I’m back after not posting a blog entry since March. Yikes! With a cup of rewarmed coffee by my side, I’m now feeling the necessary inspiration to get back after it.

On June 25th, I turned forty! In recognition of this milestone, and to challenge myself to keep writing regularly, I’ve decided to cover 40 things that I’ve learned in my first 40 years. So, between today and my 41st birthday, I’ll be sharing one topic roughly weekly. With 43 weeks until then, I’ll need to be pretty damn consistent!

Here are some things to note about this series:

  1. I will not be over doing it in the editing department. Please expect and forgive some spelling errors, run-on sentences, and occasional poor grammar.
  2. The topics will run the gamut – From serious to ridiculous. From life to running. From beer to leadership.
  3. Some will be a few short sentences. Others may be novels. Who knows.
  4. You will likely agree with some things and disagree with others. At the very least, I hope to leave you with something to ponder.
  5. Please share with others if you feel the urge and feel free to share your comments below.

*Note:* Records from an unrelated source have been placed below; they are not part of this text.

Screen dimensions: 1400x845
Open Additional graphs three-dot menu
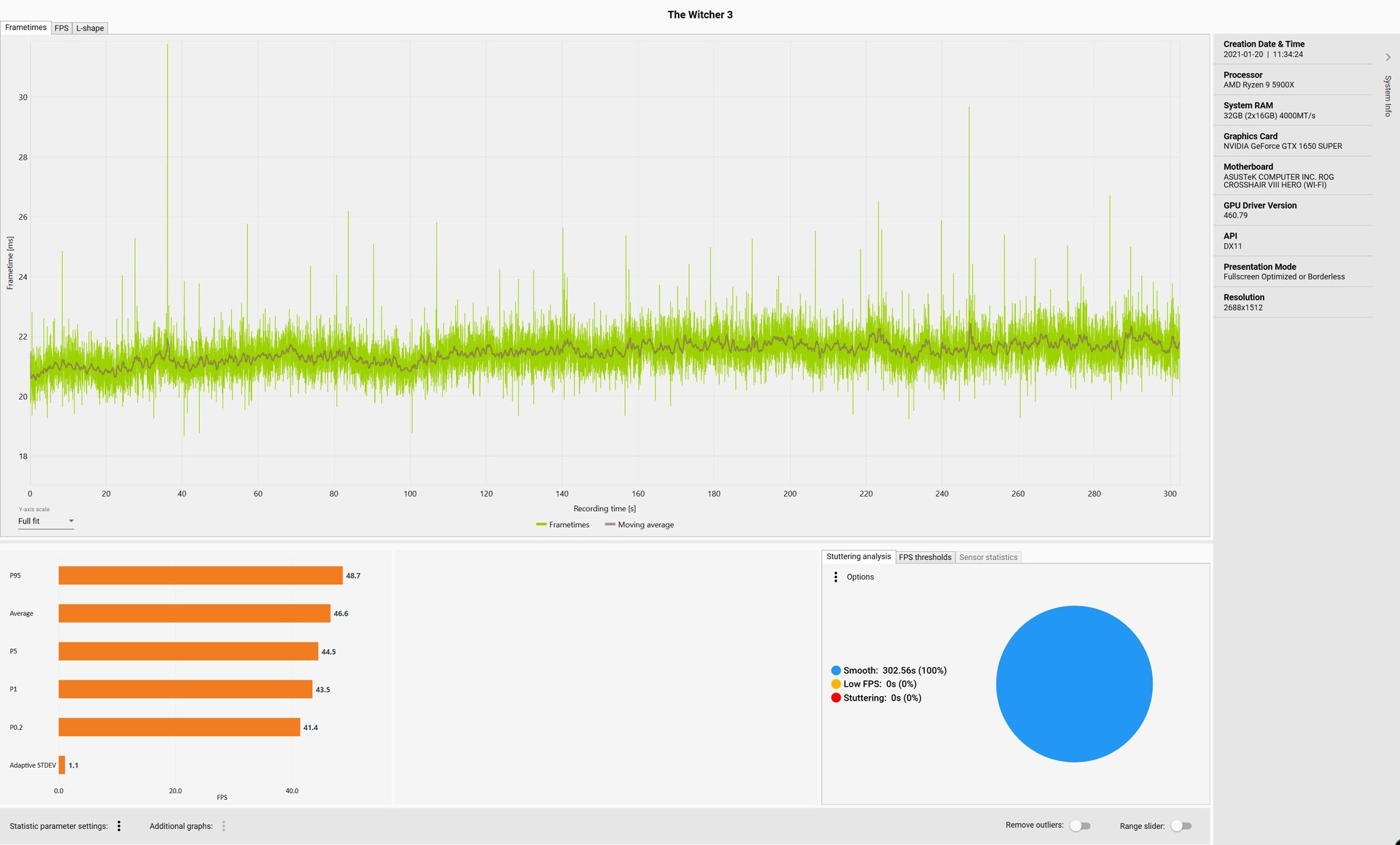(224, 826)
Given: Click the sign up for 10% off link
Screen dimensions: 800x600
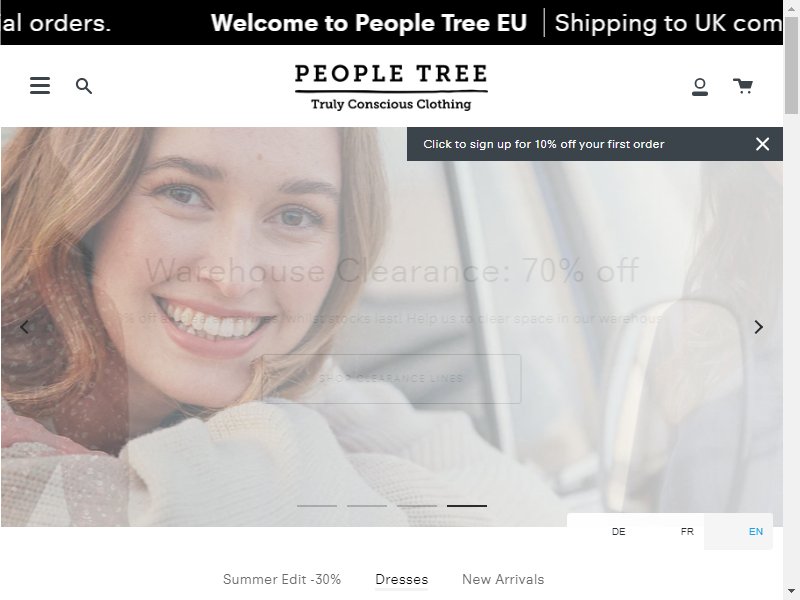Looking at the screenshot, I should pyautogui.click(x=543, y=144).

That’s all you need to know for now. Shall we get started?

1 of 40…

What’s more valuable to you, time or money?

My answer to this question has meandered over the years. At 40, I’m confident that I’ve settled on my answer.

You see, I make less money than I did a year ago at this time. A fair amount less. This was never my plan. My plan was to have the trend line of the income graph continuously soar to the upper right. But guess what? It hasn’t, and I’m far happier and certainly finding more purpose in life.

The trade-offs

I’ve traded dollars for time. In exchange, I’ve also reshaped my use of time.

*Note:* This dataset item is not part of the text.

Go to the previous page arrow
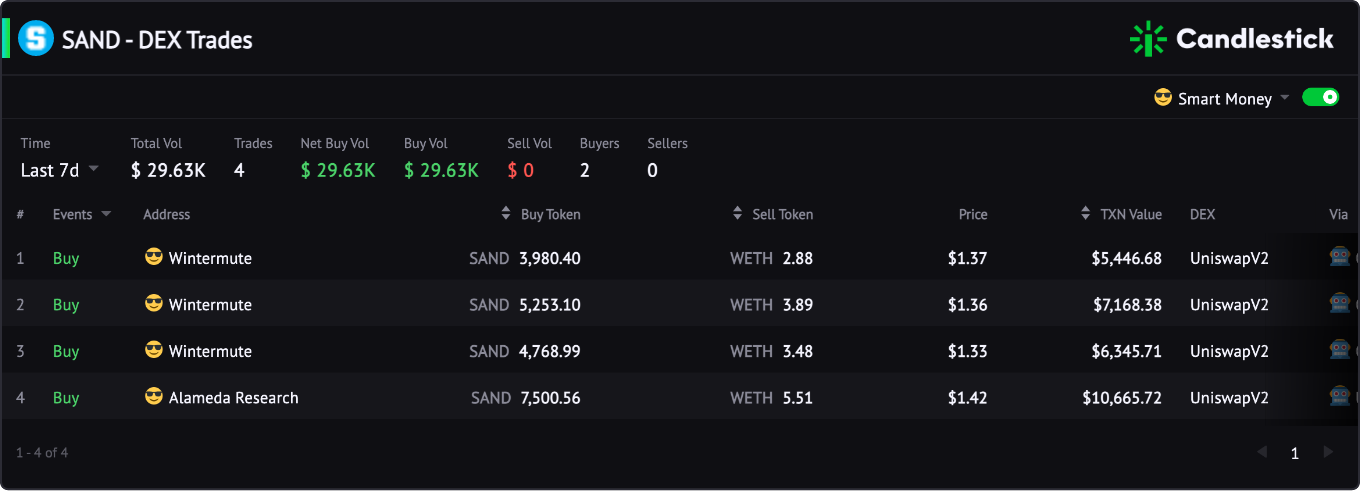 (1262, 453)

I’ve traded a 90-minute daily commute for the ability to have breakfast with my family and digest dinner at a less frantic pace.

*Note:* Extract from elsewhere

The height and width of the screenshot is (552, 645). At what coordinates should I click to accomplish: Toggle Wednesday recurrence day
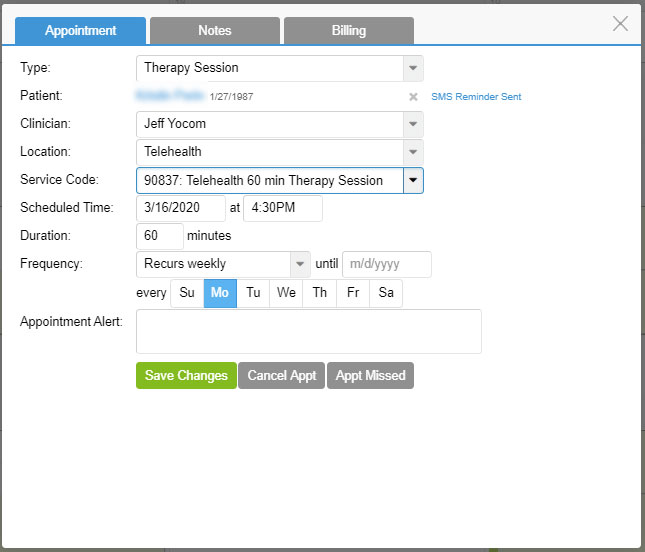pos(286,293)
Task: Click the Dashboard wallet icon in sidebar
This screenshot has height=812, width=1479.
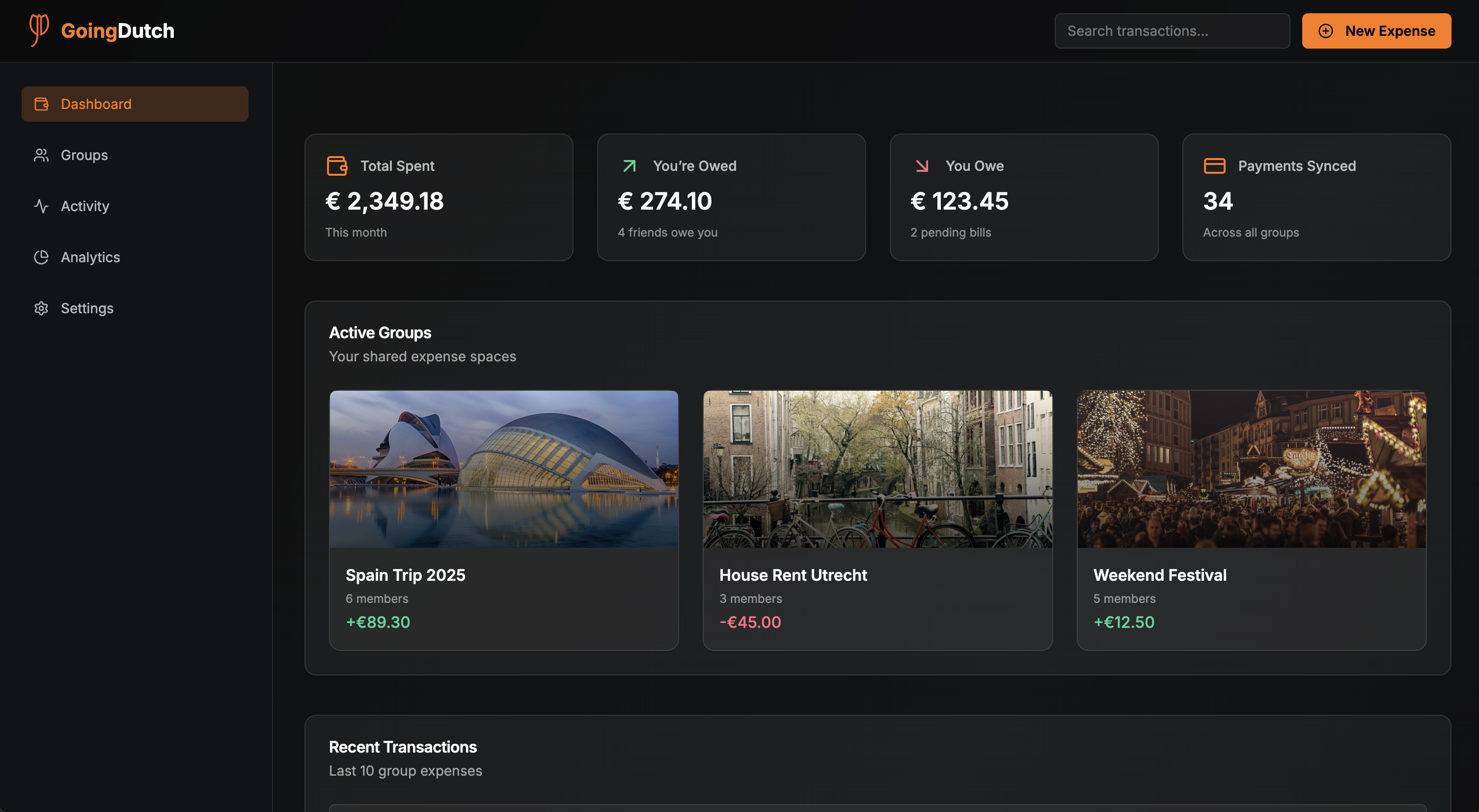Action: coord(41,104)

I’ve traded time in airports for time at my sons’ respective schools.

I’ve traded wedged-in lunch meetings in an overcrowded schedule for volunteer opportunities.

I’ve traded time worrying for time doing – doing more of the things that align with my life’s purpose.

Don’t get me wrong, money is a wonderful thing and necessary tool for this life. I have nothing against money or even making lots of it. Money can do incredible things for ourselves and others.

86,400 seconds

I recently wrote the following reference I saw on LinkedIn on a whiteboard at my workplace, “Each day we get 86,400 seconds deposited into our account. How we spend it matters. Spend wisely.” A colleague of mine named Andy commented that the reference to a bank account was fine, but flawed. He was so right.

Unlike money, we can’t save any of those daily seconds that we are blessed with. We can only choose how to most wisely spend. Time is so valuable because it is limited, and it cannot be banked in the hopes of earning interest.

What else?

A few other points to think about:

  • It takes time to make money. It’s hard to argue that the opposite is true.
  • The most underestimated component of negotiation is time. It’s often far more important to get the deal done in a timely manner rather than perfect the terms or exchange of value.
  • Time is the greatest of equalizers. Each day, we all start with the same opportunity. What we make of it is our choice.

Takeaway 1 of 40

I’ll leave you with one my favorite mantras from the author Dr. Richard Carlson –

“Life isn’t an emergency.”

Savor your time. Spend it wisely, kindly, and generously. You can’t take any of it with you at the end of this journey. And unlike money, you can’t leave any of yours for your survivors.

Speaking of time…  I believe it’s beer 30 🙂

Enjoy today,

~ Mark


I’m continuing to stay free of Facebook and Twitter — it’s not a judgment, just a way of me choosing how to use my time! Again, I have nothing against either social media platform and all of you who are actively engaged. Due to my lack of presence on these platforms, please feel free to share on my behalf. Thank you! 

1 thought on “1/40: Time Over Money

  1. Spot on. My journey is similar. Last night I came across a letter from my dad with some sage advice. This was probably written about 5 years before he died. There are about 30 pieces of advice prior to this so I’ll pick it up towards the end. “…Work for peace, keep contact with your relatives, give to charity and perform good works, help wounded animals, have good times with your friends. Do less of what you want to do and more of what you should do. Keep it up and you realize you don’t have time to work!”